What is asked: Copy out the lines below word for word.

>> Begin Information shown

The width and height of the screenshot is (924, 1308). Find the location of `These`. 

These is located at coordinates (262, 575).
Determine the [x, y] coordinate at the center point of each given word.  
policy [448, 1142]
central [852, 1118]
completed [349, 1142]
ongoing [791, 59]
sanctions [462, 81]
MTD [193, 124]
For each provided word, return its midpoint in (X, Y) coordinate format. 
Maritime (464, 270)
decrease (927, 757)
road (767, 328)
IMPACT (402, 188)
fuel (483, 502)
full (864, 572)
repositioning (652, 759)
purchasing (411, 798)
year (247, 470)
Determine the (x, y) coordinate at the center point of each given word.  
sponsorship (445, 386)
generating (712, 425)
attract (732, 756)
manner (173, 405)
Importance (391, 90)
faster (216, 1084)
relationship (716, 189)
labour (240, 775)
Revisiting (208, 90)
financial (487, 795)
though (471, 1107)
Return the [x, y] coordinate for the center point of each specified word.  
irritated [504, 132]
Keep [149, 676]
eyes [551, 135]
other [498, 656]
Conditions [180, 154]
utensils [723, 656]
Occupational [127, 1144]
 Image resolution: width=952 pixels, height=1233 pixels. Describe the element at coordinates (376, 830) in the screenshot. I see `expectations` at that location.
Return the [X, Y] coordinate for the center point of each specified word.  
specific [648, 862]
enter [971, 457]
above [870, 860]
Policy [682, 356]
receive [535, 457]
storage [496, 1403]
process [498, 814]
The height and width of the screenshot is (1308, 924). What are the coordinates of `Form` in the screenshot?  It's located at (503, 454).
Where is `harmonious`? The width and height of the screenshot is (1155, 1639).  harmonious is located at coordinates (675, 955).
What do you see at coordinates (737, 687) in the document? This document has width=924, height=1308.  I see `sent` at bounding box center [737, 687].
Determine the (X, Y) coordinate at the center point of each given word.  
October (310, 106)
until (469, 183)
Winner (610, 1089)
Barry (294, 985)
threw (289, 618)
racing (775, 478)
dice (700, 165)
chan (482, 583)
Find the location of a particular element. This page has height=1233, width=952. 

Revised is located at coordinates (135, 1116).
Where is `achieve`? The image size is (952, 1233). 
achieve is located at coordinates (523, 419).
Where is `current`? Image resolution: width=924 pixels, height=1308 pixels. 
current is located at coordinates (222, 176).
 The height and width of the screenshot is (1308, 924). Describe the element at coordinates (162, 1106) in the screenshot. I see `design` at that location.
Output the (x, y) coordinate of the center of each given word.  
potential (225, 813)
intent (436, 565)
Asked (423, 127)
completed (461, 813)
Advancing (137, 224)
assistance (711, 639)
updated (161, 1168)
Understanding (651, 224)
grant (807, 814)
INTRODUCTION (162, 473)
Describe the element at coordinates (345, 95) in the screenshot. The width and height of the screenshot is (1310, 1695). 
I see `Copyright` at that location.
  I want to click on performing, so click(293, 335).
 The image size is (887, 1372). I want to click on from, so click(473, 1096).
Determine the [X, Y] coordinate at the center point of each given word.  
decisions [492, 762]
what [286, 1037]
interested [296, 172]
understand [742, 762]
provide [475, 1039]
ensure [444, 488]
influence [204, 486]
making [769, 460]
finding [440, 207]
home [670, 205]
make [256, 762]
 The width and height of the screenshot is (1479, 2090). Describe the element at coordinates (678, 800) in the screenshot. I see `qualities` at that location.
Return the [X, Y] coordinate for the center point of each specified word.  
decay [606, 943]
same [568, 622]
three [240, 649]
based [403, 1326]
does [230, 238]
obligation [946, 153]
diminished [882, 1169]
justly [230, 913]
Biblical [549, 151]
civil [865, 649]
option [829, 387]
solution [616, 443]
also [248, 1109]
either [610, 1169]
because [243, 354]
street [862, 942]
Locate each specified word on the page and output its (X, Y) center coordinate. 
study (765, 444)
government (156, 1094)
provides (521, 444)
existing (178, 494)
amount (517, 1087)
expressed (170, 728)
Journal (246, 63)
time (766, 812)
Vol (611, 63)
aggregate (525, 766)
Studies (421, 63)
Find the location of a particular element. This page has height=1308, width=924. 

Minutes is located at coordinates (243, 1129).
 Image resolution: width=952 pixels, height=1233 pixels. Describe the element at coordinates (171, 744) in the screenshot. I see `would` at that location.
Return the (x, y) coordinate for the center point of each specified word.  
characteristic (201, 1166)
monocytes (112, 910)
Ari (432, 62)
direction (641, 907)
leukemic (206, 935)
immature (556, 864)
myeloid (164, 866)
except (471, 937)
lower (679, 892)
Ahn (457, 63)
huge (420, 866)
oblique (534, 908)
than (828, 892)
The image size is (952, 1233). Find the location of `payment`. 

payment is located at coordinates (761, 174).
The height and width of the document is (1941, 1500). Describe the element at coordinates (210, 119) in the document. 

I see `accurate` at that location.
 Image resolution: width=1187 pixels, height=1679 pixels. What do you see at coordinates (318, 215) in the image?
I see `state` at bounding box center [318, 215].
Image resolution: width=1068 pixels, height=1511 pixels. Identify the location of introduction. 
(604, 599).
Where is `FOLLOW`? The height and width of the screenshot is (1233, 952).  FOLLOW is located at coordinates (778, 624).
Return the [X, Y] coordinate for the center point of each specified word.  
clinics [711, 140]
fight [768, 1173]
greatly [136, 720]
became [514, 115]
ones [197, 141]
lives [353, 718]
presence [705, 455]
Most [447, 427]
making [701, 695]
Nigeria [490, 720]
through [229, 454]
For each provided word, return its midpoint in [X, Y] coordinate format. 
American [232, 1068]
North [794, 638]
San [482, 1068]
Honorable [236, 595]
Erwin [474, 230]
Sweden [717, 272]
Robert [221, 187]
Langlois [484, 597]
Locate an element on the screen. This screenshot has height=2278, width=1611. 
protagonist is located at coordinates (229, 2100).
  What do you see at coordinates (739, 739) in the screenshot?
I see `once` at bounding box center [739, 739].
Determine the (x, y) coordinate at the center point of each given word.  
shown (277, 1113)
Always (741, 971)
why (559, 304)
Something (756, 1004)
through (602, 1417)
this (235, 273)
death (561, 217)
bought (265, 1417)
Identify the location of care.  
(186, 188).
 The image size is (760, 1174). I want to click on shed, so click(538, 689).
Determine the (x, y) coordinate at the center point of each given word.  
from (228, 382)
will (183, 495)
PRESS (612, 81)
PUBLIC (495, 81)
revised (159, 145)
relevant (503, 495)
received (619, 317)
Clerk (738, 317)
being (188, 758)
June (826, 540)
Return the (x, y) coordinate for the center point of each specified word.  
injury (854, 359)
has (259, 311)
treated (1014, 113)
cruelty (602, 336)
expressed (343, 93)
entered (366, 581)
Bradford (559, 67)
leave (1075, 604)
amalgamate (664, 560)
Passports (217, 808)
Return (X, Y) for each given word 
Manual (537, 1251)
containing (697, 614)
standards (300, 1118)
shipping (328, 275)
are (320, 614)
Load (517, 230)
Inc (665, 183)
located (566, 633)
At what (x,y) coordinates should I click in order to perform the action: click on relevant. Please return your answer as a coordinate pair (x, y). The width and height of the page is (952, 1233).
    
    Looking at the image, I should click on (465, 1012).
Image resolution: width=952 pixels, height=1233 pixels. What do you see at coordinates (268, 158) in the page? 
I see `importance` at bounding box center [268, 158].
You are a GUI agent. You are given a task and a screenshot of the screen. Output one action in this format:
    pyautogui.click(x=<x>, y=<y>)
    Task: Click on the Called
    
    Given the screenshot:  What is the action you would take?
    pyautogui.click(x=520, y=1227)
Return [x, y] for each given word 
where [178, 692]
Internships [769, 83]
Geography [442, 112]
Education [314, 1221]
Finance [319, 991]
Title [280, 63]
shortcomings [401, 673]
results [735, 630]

>> End Information shown

Final result:
The width and height of the screenshot is (924, 1308). Find the location of `These`. 

These is located at coordinates (262, 575).
Determine the [x, y] coordinate at the center point of each given word.  
policy [448, 1142]
central [852, 1118]
completed [349, 1142]
ongoing [791, 59]
sanctions [462, 81]
MTD [193, 124]
For each provided word, return its midpoint in (X, Y) coordinate format. 
Maritime (464, 270)
decrease (927, 757)
road (767, 328)
IMPACT (402, 188)
fuel (483, 502)
full (864, 572)
repositioning (652, 759)
purchasing (411, 798)
year (247, 470)
Determine the (x, y) coordinate at the center point of each given word.  
sponsorship (445, 386)
generating (712, 425)
attract (732, 756)
manner (173, 405)
Importance (391, 90)
faster (216, 1084)
relationship (716, 189)
labour (240, 775)
Revisiting (208, 90)
financial (487, 795)
though (471, 1107)
Return the [x, y] coordinate for the center point of each specified word.  
irritated [504, 132]
Keep [149, 676]
eyes [551, 135]
other [498, 656]
Conditions [180, 154]
utensils [723, 656]
Occupational [127, 1144]
 Image resolution: width=952 pixels, height=1233 pixels. Describe the element at coordinates (376, 830) in the screenshot. I see `expectations` at that location.
Return the [X, Y] coordinate for the center point of each specified word.  
specific [648, 862]
enter [971, 457]
above [870, 860]
Policy [682, 356]
receive [535, 457]
storage [496, 1403]
process [498, 814]
The height and width of the screenshot is (1308, 924). What are the coordinates of `Form` in the screenshot?  It's located at (503, 454).
Where is `harmonious`? The width and height of the screenshot is (1155, 1639).  harmonious is located at coordinates (675, 955).
What do you see at coordinates (737, 687) in the document? This document has width=924, height=1308.  I see `sent` at bounding box center [737, 687].
Determine the (X, Y) coordinate at the center point of each given word.  
October (310, 106)
until (469, 183)
Winner (610, 1089)
Barry (294, 985)
threw (289, 618)
racing (775, 478)
dice (700, 165)
chan (482, 583)
Find the location of a particular element. This page has height=1233, width=952. 

Revised is located at coordinates (135, 1116).
Where is `achieve`? The image size is (952, 1233). 
achieve is located at coordinates (523, 419).
Where is `current`? Image resolution: width=924 pixels, height=1308 pixels. 
current is located at coordinates (222, 176).
 The height and width of the screenshot is (1308, 924). Describe the element at coordinates (162, 1106) in the screenshot. I see `design` at that location.
Output the (x, y) coordinate of the center of each given word.  
potential (225, 813)
intent (436, 565)
Asked (423, 127)
completed (461, 813)
Advancing (137, 224)
assistance (711, 639)
updated (161, 1168)
Understanding (651, 224)
grant (807, 814)
INTRODUCTION (162, 473)
Describe the element at coordinates (345, 95) in the screenshot. The width and height of the screenshot is (1310, 1695). 
I see `Copyright` at that location.
  I want to click on performing, so click(293, 335).
 The image size is (887, 1372). I want to click on from, so click(473, 1096).
Determine the [X, Y] coordinate at the center point of each given word.  
decisions [492, 762]
what [286, 1037]
interested [296, 172]
understand [742, 762]
provide [475, 1039]
ensure [444, 488]
influence [204, 486]
making [769, 460]
finding [440, 207]
home [670, 205]
make [256, 762]
 The width and height of the screenshot is (1479, 2090). Describe the element at coordinates (678, 800) in the screenshot. I see `qualities` at that location.
Return the [X, Y] coordinate for the center point of each specified word.  
decay [606, 943]
same [568, 622]
three [240, 649]
based [403, 1326]
does [230, 238]
obligation [946, 153]
diminished [882, 1169]
justly [230, 913]
Biblical [549, 151]
civil [865, 649]
option [829, 387]
solution [616, 443]
also [248, 1109]
either [610, 1169]
because [243, 354]
street [862, 942]
Locate each specified word on the page and output its (X, Y) center coordinate. 
study (765, 444)
government (156, 1094)
provides (521, 444)
existing (178, 494)
amount (517, 1087)
expressed (170, 728)
Journal (246, 63)
time (766, 812)
Vol (611, 63)
aggregate (525, 766)
Studies (421, 63)
Find the location of a particular element. This page has height=1308, width=924. 

Minutes is located at coordinates (243, 1129).
 Image resolution: width=952 pixels, height=1233 pixels. Describe the element at coordinates (171, 744) in the screenshot. I see `would` at that location.
Return the (x, y) coordinate for the center point of each specified word.  
characteristic (201, 1166)
monocytes (112, 910)
Ari (432, 62)
direction (641, 907)
leukemic (206, 935)
immature (556, 864)
myeloid (164, 866)
except (471, 937)
lower (679, 892)
Ahn (457, 63)
huge (420, 866)
oblique (534, 908)
than (828, 892)
The image size is (952, 1233). Find the location of `payment`. 

payment is located at coordinates (761, 174).
The height and width of the document is (1941, 1500). Describe the element at coordinates (210, 119) in the document. 

I see `accurate` at that location.
 Image resolution: width=1187 pixels, height=1679 pixels. What do you see at coordinates (318, 215) in the image?
I see `state` at bounding box center [318, 215].
Image resolution: width=1068 pixels, height=1511 pixels. Identify the location of introduction. 
(604, 599).
Where is `FOLLOW`? The height and width of the screenshot is (1233, 952).  FOLLOW is located at coordinates (778, 624).
Return the [X, Y] coordinate for the center point of each specified word.  
clinics [711, 140]
fight [768, 1173]
greatly [136, 720]
became [514, 115]
ones [197, 141]
lives [353, 718]
presence [705, 455]
Most [447, 427]
making [701, 695]
Nigeria [490, 720]
through [229, 454]
For each provided word, return its midpoint in [X, Y] coordinate format. 
American [232, 1068]
North [794, 638]
San [482, 1068]
Honorable [236, 595]
Erwin [474, 230]
Sweden [717, 272]
Robert [221, 187]
Langlois [484, 597]
Locate an element on the screen. This screenshot has height=2278, width=1611. 
protagonist is located at coordinates (229, 2100).
  What do you see at coordinates (739, 739) in the screenshot?
I see `once` at bounding box center [739, 739].
Determine the (x, y) coordinate at the center point of each given word.  
shown (277, 1113)
Always (741, 971)
why (559, 304)
Something (756, 1004)
through (602, 1417)
this (235, 273)
death (561, 217)
bought (265, 1417)
Identify the location of care.  
(186, 188).
 The image size is (760, 1174). I want to click on shed, so click(538, 689).
Determine the (x, y) coordinate at the center point of each given word.  
from (228, 382)
will (183, 495)
PRESS (612, 81)
PUBLIC (495, 81)
revised (159, 145)
relevant (503, 495)
received (619, 317)
Clerk (738, 317)
being (188, 758)
June (826, 540)
Return the (x, y) coordinate for the center point of each specified word.  
injury (854, 359)
has (259, 311)
treated (1014, 113)
cruelty (602, 336)
expressed (343, 93)
entered (366, 581)
Bradford (559, 67)
leave (1075, 604)
amalgamate (664, 560)
Passports (217, 808)
Return (X, Y) for each given word 
Manual (537, 1251)
containing (697, 614)
standards (300, 1118)
shipping (328, 275)
are (320, 614)
Load (517, 230)
Inc (665, 183)
located (566, 633)
At what (x,y) coordinates should I click in order to perform the action: click on relevant. Please return your answer as a coordinate pair (x, y). The width and height of the page is (952, 1233).
    
    Looking at the image, I should click on (465, 1012).
Image resolution: width=952 pixels, height=1233 pixels. What do you see at coordinates (268, 158) in the page? 
I see `importance` at bounding box center [268, 158].
You are a GUI agent. You are given a task and a screenshot of the screen. Output one action in this format:
    pyautogui.click(x=<x>, y=<y>)
    Task: Click on the Called
    
    Given the screenshot:  What is the action you would take?
    pyautogui.click(x=520, y=1227)
Return [x, y] for each given word 
where [178, 692]
Internships [769, 83]
Geography [442, 112]
Education [314, 1221]
Finance [319, 991]
Title [280, 63]
shortcomings [401, 673]
results [735, 630]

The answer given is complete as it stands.